## REQUIREMENT
Output all records precisely as written.
---------- DATA SECTION ----------
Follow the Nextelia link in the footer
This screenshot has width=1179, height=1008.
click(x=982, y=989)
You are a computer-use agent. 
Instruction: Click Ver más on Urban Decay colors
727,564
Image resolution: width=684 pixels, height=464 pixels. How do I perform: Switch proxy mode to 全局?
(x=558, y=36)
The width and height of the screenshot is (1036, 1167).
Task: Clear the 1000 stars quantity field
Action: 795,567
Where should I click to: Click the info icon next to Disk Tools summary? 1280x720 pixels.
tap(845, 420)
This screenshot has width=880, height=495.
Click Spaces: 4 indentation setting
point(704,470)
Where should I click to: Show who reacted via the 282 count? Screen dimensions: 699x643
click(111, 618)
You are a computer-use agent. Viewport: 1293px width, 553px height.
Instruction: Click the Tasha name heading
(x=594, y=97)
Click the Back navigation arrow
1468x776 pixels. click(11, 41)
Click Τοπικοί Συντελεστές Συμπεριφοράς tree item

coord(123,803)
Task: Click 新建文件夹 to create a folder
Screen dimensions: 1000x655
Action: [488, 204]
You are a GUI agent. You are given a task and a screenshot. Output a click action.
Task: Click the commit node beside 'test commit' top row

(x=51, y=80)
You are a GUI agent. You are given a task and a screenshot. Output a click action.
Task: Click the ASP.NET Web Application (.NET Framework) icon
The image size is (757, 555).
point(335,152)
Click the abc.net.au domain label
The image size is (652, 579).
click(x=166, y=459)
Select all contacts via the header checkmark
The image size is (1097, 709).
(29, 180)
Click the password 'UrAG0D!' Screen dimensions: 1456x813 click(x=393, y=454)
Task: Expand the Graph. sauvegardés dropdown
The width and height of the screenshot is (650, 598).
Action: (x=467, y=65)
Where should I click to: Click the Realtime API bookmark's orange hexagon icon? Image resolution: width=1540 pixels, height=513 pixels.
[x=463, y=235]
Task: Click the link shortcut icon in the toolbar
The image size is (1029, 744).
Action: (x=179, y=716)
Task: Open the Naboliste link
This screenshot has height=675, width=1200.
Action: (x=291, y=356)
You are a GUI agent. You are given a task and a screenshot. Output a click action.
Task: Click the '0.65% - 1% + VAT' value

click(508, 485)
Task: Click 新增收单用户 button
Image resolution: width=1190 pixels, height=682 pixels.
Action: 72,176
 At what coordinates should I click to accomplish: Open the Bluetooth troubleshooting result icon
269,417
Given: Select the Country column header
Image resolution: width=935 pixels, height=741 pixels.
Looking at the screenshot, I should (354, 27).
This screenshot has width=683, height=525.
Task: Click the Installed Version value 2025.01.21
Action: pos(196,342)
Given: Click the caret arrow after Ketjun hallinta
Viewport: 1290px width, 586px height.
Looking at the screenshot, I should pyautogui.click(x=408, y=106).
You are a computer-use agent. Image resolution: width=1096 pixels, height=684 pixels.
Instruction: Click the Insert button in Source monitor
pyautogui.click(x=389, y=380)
----------
## OUTPUT BELOW
Follow the Nextelia link in the footer
This screenshot has width=1179, height=1008.
click(x=982, y=989)
You are a computer-use agent. 
Instruction: Click Ver más on Urban Decay colors
727,564
Image resolution: width=684 pixels, height=464 pixels. How do I perform: Switch proxy mode to 全局?
(x=558, y=36)
The width and height of the screenshot is (1036, 1167).
Task: Clear the 1000 stars quantity field
Action: 795,567
Where should I click to: Click the info icon next to Disk Tools summary? 1280x720 pixels.
tap(845, 420)
This screenshot has width=880, height=495.
Click Spaces: 4 indentation setting
point(704,470)
Where should I click to: Show who reacted via the 282 count? Screen dimensions: 699x643
click(111, 618)
You are a computer-use agent. Viewport: 1293px width, 553px height.
Instruction: Click the Tasha name heading
(x=594, y=97)
Click the Back navigation arrow
1468x776 pixels. click(11, 41)
Click Τοπικοί Συντελεστές Συμπεριφοράς tree item

coord(123,803)
Task: Click 新建文件夹 to create a folder
Screen dimensions: 1000x655
Action: [488, 204]
You are a GUI agent. You are given a task and a screenshot. Output a click action.
Task: Click the commit node beside 'test commit' top row

(x=51, y=80)
You are a GUI agent. You are given a task and a screenshot. Output a click action.
Task: Click the ASP.NET Web Application (.NET Framework) icon
The image size is (757, 555).
point(335,152)
Click the abc.net.au domain label
The image size is (652, 579).
click(x=166, y=459)
Select all contacts via the header checkmark
The image size is (1097, 709).
(29, 180)
Click the password 'UrAG0D!' Screen dimensions: 1456x813 click(x=393, y=454)
Task: Expand the Graph. sauvegardés dropdown
The width and height of the screenshot is (650, 598).
Action: (x=467, y=65)
Where should I click to: Click the Realtime API bookmark's orange hexagon icon? Image resolution: width=1540 pixels, height=513 pixels.
[x=463, y=235]
Task: Click the link shortcut icon in the toolbar
The image size is (1029, 744).
Action: (x=179, y=716)
Task: Open the Naboliste link
This screenshot has height=675, width=1200.
Action: (x=291, y=356)
You are a GUI agent. You are given a task and a screenshot. Output a click action.
Task: Click the '0.65% - 1% + VAT' value

click(508, 485)
Task: Click 新增收单用户 button
Image resolution: width=1190 pixels, height=682 pixels.
Action: 72,176
 At what coordinates should I click to accomplish: Open the Bluetooth troubleshooting result icon
269,417
Given: Select the Country column header
Image resolution: width=935 pixels, height=741 pixels.
Looking at the screenshot, I should (354, 27).
This screenshot has width=683, height=525.
Task: Click the Installed Version value 2025.01.21
Action: pos(196,342)
Given: Click the caret arrow after Ketjun hallinta
Viewport: 1290px width, 586px height.
Looking at the screenshot, I should pyautogui.click(x=408, y=106).
You are a computer-use agent. Image resolution: width=1096 pixels, height=684 pixels.
Instruction: Click the Insert button in Source monitor
pyautogui.click(x=389, y=380)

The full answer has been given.